“Transparent” recap (2.5): Mee-Maw


Sarah Pfefferman is having a season—not of loneliness or craziness, but if Season One was summer, we’ve entered Sarah P’s winter. She asks Ali at the day spa if who you think about when you cum has to do with your sexuality. She admits she’s been thinking about Mr. Irons.

The women’s spa is decorated with beautiful, diverse, naked women. Sarah’s facial expression reads that she’s somewhere else, though, like a morgue. She asks Ali about her sex life with Syd. Ali explains she can’t have real, emotional intimacy with someone who hasn’t suffered from the patriarchy now. Sarah is deeply amused by this revelation. To her, this points to all signs that Ali is, in fact, a lesbian. Sarah’s rationale of this conclusion stems back to her own “I don’t give two fucks” feeling about the patriarchy. It presents that tired-out misconception that all lesbians are feminists and all feminists are lesbians. Maybe the word “patriarchy” rubs Sarah in a way this masseuse isn’t, but Ali’s feelings are realized and molding. She’s just now tapped into this part of her that she wasn’t onboard to explore before. Ali is learning.


Sarah has a first-session with that life coach she reluctantly won at the school auction. Like clockwork, the coach refers to an apparent book she wrote. How marvelous. There’s nothing platonic happening between these two. Sarah admits she used to have the picturesque life, but she breezes right through the tiniest of epiphanies as she speaks about it. She says life now is full of chaos and mess, but that she’s out there—living life in this new, scary way. What it doesn’t mean is that life is somehow wrong now—without the kids, the Los Feliz house, the marriage, and that blind acceptance from her matching peers.

The coach (unprofessionally) points out Sarah’s hostility, and that “people say” she’s controlling. It speaks to the parent culture Sarah’s had to likely put up with at her kids’ school, their definition of what is “normal” or “healthy,” and after that botched wedding to Tammy and the divorce with Len, it’s perfectly understandable that Sarah’s in limbo—and that being in any kind of limbo is exactly where you’re supposed to be in that moment, so chill and give yourself a break. Sarah—go through that damn drive-thru and get a cheeseburger if you want, girl.

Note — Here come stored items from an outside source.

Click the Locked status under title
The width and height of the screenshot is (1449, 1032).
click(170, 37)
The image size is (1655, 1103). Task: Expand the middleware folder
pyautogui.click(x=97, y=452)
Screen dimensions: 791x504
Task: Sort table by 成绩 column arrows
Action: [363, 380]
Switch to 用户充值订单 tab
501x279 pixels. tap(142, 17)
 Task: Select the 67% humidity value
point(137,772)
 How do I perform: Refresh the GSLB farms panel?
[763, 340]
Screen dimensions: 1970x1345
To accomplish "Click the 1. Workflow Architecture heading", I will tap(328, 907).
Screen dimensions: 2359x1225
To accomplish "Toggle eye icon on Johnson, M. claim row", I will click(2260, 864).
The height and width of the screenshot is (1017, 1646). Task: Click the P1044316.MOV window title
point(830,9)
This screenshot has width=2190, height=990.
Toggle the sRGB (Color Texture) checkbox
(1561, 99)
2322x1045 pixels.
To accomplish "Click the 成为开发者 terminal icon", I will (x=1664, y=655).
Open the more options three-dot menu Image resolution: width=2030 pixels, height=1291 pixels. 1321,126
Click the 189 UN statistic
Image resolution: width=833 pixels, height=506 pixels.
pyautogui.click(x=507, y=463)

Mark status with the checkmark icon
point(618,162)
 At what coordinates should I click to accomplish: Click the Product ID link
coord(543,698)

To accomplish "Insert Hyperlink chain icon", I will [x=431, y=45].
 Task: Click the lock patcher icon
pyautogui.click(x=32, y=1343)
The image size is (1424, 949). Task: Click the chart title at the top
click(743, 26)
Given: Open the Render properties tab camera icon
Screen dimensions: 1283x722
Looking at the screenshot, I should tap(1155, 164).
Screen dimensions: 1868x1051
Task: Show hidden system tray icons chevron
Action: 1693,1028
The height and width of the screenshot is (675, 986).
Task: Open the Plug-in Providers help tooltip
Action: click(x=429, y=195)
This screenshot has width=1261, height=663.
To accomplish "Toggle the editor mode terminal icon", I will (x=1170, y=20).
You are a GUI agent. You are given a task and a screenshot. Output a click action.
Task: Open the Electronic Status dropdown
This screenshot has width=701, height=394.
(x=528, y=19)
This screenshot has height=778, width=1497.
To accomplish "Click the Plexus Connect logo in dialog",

In a later scene, she’s buying pot from one of Josh’s friend and he asks if she’s gay, and if that’s why she turned down his proposition for drinks. We see a flash of the word “mommy” on her wooden bead keychain. Sarah’s role has changed. And when dude says, “Give me a call if you ever need any help figuring it out,” he’s simply adding to this outdated notion that someone, a woman, has to declare their sexuality to be recognized—to be “helped.”

Sarah doesn’t have to take that date with the guy who says he thinks about “that puss,” as opposed to that “sweet, sweet D” and that, apparently she has to pick one or the other. As we know, she 100 percent does not. Sarah could call herself an Anti-Social Pansexual Mommy Stoner, and she’d still be Sarah.